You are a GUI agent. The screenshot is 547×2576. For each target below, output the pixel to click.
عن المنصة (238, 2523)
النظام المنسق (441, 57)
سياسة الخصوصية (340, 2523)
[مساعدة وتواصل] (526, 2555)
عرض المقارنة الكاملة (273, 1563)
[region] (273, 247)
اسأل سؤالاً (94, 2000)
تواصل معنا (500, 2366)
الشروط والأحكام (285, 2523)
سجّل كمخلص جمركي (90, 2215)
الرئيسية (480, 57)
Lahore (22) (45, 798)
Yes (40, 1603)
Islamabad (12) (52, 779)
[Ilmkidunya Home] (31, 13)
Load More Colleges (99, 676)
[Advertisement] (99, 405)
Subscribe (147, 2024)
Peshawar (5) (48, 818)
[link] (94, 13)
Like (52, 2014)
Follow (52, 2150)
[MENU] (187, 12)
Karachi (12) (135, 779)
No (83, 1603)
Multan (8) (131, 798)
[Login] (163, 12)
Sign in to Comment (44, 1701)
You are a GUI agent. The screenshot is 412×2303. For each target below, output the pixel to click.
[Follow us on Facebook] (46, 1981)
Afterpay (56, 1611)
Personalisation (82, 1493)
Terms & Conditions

□ □ □

Instructions for the task. Which lines of the material contain "click"? List them.

Answer below.
You are a GUI agent. The screenshot is 547×2576. For each target below, output the pixel to click.
You are a GUI agent. The screenshot is 412×2303. For each target below, output the pixel to click.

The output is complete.